É uma chamada de atenção, um alerta para que a história não se repita e que não voltemos a perder direitos e liberdades. Quando comecei a escrever este filme, em 2019, isto era um tema atual. Passaram-se anos e ele continua atual. Os conflitos e o extremismo não param de crescer e acho que devíamos parar, refletir, e entender as diferenças entre os lados que se combatem.
O filme foi escrito e filmado em pandemia. Como foi falar sobre liberdade, privado dela?
Foi estranho, acima de tudo. Estivemos isolados em Barcelos, onde o filme foi totalmente rodado, com o apoio da Câmara Municipal. Para o lado técnico, ajudou bastante estarmos em pandemia. Não havia ninguém nas ruas, barulho do trânsito.. Nada. Mas não posso dizer que não tenha sido estranho. A rodar um filme sobre ditadura, completamente fechados, com recolher obrigatório tal como no filme…
A cultura não tem só o papel de entreter, mas também educar e levantar temas oportunos
Os seus trabalhos têm sido pautados por temas muito fortes. É algo que anseia, continuar a expor a sociedade a estas temáticas duras mas necessárias?
Até agora, sim, mas não quer dizer que não faça diferente no futuro. Até agora achei que era importante, fazê-lo de forma interventiva, mas eu também sou uma pessoa que não gosta de se sentir confortável. Acho importante falarmos sobre estes temas, para evoluirmos enquanto sociedade. Se não o fizermos, se os varrermos para debaixo do tapete, eles não vão desparecer, vão só tornar-se problemas maiores. É importante que continuem a existir os meus filmes mas também outros, e peças de teatro, por exemplo, que o façam. Porque a cultura não tem só o papel de entreter, mas também educar e levantar temas oportunos.

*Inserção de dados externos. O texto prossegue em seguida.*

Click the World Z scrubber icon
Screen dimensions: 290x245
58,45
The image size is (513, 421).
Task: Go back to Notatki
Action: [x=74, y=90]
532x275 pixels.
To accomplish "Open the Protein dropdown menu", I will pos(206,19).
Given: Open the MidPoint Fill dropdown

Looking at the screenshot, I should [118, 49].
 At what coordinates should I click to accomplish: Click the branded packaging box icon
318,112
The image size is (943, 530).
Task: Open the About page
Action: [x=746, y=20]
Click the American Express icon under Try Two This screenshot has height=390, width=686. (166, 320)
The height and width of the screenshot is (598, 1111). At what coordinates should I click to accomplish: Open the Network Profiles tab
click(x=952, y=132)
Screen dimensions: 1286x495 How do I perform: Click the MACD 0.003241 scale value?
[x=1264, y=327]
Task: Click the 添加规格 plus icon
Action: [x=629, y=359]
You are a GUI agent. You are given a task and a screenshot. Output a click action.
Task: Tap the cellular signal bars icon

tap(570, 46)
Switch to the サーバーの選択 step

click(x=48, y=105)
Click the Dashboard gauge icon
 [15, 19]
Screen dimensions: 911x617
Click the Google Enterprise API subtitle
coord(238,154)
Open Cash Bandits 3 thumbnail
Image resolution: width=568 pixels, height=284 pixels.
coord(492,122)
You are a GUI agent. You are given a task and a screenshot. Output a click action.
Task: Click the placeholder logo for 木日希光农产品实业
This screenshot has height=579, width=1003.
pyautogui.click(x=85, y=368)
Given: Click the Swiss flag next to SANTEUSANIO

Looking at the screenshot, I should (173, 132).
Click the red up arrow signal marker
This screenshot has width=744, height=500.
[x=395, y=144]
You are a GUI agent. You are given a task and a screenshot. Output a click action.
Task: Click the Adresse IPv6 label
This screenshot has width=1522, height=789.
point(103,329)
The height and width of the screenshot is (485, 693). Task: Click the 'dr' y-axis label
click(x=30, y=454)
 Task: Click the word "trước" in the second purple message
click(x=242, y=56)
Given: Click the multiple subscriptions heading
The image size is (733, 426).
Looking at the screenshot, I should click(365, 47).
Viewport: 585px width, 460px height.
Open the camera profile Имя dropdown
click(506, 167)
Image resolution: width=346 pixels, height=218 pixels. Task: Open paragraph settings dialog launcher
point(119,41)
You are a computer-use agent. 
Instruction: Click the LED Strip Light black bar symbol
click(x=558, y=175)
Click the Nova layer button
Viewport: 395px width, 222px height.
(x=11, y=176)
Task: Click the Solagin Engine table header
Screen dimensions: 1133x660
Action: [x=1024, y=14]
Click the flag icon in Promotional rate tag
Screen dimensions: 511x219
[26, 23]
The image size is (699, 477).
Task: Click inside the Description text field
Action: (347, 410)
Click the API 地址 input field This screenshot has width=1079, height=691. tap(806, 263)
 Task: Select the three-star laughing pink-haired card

E sente que a cultura o tem feito?
Tenta… Mas chegamos a outro tema.
Fazer cinema em Portugal é quase um ato heroico, é masoquismo. É extremamente difícil pôr um filme de pé e quando se termina um começa logo a guerra por outro
O estado da cultura em Portugal…
Exato. É uma coisa secundária para o governo e para as pessoas. A cultura faz parte da educação de um povo… Se não lhe dermos essa importância fica difícil crescer. Fazer cinema em Portugal é quase um ato heroico, é masoquismo. É extremamente difícil pôr um filme de pé e quando se termina um começa logo a guerra por outro. Eu tinha a ideia utópica que depois do primeiro filme ficava mais fácil, mas não fica. Nunca. É sempre igual. Por isso acho importante que se perceba que sem cultura, somos um povo mais pobre. Vão ver cinema, bailado, teatro… Temos de ver cultura já que os governantes não dão nem 1% para o setor.
Coloca portanto o ónus nos governos…
E não só. A cultura e o cinema em si têm problemas estruturais. E eu coloco o ónus nas pessoas - e o Governo são pessoas - mas coloco-o nas pessoas em geral, que não dão valor ao que se faz por cá. Se as pessoas dessem valor e procurassem essa cultura, os governos teriam de ceder.
Mas os problemas são muitos, desde a distribuição aos apoios. São inúmeros pequenos problemas que, no fim, se tornam num grande problema.
Em notícias mais positivas, o 'Pátria' já foi premiado. Como tem acolhido o reconhecimento internacional?
O reconhecimento público do nosso trabalho é sempre bom e no final do dia é uma lufada de ar fresco, uma motivação para continuar.
Algum novo projeto em mãos que possa partilhar conosco?
Estou agora a terminar a pós-produção de uma série para a RTP, ‘Irreversível’, que foi filmada na Figueira da Foz. Fala sobre bullying, depressão, adoções ‘ilegais’... Mais temas duros. Estreia em breve.